**EXERCISE TASK**
Output every line of the records below verbatim, with nothing altered.

[Word and element locating data]

┌──

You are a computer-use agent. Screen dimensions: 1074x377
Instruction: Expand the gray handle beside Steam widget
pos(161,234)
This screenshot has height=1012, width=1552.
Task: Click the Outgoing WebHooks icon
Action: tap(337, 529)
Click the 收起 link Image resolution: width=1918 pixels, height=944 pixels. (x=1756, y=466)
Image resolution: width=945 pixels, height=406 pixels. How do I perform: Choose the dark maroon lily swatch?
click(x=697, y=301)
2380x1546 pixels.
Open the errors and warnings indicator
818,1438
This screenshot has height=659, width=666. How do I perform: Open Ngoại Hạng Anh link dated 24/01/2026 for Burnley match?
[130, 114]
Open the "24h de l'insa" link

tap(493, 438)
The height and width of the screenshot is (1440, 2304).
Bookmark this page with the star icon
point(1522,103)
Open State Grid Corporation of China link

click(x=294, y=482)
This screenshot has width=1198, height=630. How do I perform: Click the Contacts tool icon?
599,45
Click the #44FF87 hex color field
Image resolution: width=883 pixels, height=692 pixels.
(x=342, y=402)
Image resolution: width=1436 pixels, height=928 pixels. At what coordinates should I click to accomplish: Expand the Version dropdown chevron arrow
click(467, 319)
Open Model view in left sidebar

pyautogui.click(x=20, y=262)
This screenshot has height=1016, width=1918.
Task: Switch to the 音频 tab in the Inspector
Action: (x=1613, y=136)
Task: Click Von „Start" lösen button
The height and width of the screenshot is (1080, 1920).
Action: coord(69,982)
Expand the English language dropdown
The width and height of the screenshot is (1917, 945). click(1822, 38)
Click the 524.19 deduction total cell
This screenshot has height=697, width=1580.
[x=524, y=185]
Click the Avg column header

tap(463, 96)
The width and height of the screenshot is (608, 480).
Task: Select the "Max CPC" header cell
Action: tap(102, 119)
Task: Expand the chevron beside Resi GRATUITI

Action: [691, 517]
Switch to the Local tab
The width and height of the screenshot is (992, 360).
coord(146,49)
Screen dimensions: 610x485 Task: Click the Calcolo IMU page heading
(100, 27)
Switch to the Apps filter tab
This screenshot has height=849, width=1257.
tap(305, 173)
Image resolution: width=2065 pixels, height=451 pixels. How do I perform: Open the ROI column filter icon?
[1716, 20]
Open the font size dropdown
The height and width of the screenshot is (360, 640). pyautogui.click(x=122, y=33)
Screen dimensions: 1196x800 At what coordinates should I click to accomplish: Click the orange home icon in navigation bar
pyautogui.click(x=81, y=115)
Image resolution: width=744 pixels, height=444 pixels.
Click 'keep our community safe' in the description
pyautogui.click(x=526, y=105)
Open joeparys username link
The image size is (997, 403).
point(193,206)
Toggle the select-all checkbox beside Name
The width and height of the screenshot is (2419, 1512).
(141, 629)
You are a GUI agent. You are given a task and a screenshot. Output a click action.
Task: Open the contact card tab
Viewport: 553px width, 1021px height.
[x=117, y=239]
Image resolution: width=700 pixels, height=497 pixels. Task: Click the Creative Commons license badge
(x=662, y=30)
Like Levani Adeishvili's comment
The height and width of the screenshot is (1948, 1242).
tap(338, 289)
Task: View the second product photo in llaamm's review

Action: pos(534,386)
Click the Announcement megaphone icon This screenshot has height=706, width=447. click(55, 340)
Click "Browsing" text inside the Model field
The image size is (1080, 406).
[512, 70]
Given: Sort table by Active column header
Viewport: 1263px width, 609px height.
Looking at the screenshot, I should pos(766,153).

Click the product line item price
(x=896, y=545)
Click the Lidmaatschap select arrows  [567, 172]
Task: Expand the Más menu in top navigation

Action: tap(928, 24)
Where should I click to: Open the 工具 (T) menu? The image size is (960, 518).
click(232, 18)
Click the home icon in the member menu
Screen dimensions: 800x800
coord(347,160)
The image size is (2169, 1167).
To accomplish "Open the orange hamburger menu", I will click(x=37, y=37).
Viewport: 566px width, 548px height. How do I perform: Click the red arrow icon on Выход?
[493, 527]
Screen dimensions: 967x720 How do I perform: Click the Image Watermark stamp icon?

└──

**COMPLETED EXERCISE**
You are a computer-use agent. Screen dimensions: 1074x377
Instruction: Expand the gray handle beside Steam widget
pos(161,234)
This screenshot has height=1012, width=1552.
Task: Click the Outgoing WebHooks icon
Action: tap(337, 529)
Click the 收起 link Image resolution: width=1918 pixels, height=944 pixels. (x=1756, y=466)
Image resolution: width=945 pixels, height=406 pixels. How do I perform: Choose the dark maroon lily swatch?
click(x=697, y=301)
2380x1546 pixels.
Open the errors and warnings indicator
818,1438
This screenshot has height=659, width=666. How do I perform: Open Ngoại Hạng Anh link dated 24/01/2026 for Burnley match?
[130, 114]
Open the "24h de l'insa" link

tap(493, 438)
The height and width of the screenshot is (1440, 2304).
Bookmark this page with the star icon
point(1522,103)
Open State Grid Corporation of China link

click(x=294, y=482)
This screenshot has width=1198, height=630. How do I perform: Click the Contacts tool icon?
599,45
Click the #44FF87 hex color field
Image resolution: width=883 pixels, height=692 pixels.
(x=342, y=402)
Image resolution: width=1436 pixels, height=928 pixels. At what coordinates should I click to accomplish: Expand the Version dropdown chevron arrow
click(467, 319)
Open Model view in left sidebar

pyautogui.click(x=20, y=262)
This screenshot has height=1016, width=1918.
Task: Switch to the 音频 tab in the Inspector
Action: (x=1613, y=136)
Task: Click Von „Start" lösen button
The height and width of the screenshot is (1080, 1920).
Action: coord(69,982)
Expand the English language dropdown
The width and height of the screenshot is (1917, 945). click(1822, 38)
Click the 524.19 deduction total cell
This screenshot has height=697, width=1580.
[x=524, y=185]
Click the Avg column header

tap(463, 96)
The width and height of the screenshot is (608, 480).
Task: Select the "Max CPC" header cell
Action: tap(102, 119)
Task: Expand the chevron beside Resi GRATUITI

Action: [691, 517]
Switch to the Local tab
The width and height of the screenshot is (992, 360).
coord(146,49)
Screen dimensions: 610x485 Task: Click the Calcolo IMU page heading
(100, 27)
Switch to the Apps filter tab
This screenshot has height=849, width=1257.
tap(305, 173)
Image resolution: width=2065 pixels, height=451 pixels. How do I perform: Open the ROI column filter icon?
[1716, 20]
Open the font size dropdown
The height and width of the screenshot is (360, 640). pyautogui.click(x=122, y=33)
Screen dimensions: 1196x800 At what coordinates should I click to accomplish: Click the orange home icon in navigation bar
pyautogui.click(x=81, y=115)
Image resolution: width=744 pixels, height=444 pixels.
Click 'keep our community safe' in the description
pyautogui.click(x=526, y=105)
Open joeparys username link
The image size is (997, 403).
point(193,206)
Toggle the select-all checkbox beside Name
The width and height of the screenshot is (2419, 1512).
(141, 629)
You are a GUI agent. You are given a task and a screenshot. Output a click action.
Task: Open the contact card tab
Viewport: 553px width, 1021px height.
[x=117, y=239]
Image resolution: width=700 pixels, height=497 pixels. Task: Click the Creative Commons license badge
(x=662, y=30)
Like Levani Adeishvili's comment
The height and width of the screenshot is (1948, 1242).
tap(338, 289)
Task: View the second product photo in llaamm's review

Action: pos(534,386)
Click the Announcement megaphone icon This screenshot has height=706, width=447. click(55, 340)
Click "Browsing" text inside the Model field
The image size is (1080, 406).
[512, 70]
Given: Sort table by Active column header
Viewport: 1263px width, 609px height.
Looking at the screenshot, I should pos(766,153).

Click the product line item price
(x=896, y=545)
Click the Lidmaatschap select arrows  [567, 172]
Task: Expand the Más menu in top navigation

Action: tap(928, 24)
Where should I click to: Open the 工具 (T) menu? The image size is (960, 518).
click(232, 18)
Click the home icon in the member menu
Screen dimensions: 800x800
coord(347,160)
The image size is (2169, 1167).
To accomplish "Open the orange hamburger menu", I will click(x=37, y=37).
Viewport: 566px width, 548px height. How do I perform: Click the red arrow icon on Выход?
[493, 527]
Screen dimensions: 967x720 How do I perform: Click the Image Watermark stamp icon?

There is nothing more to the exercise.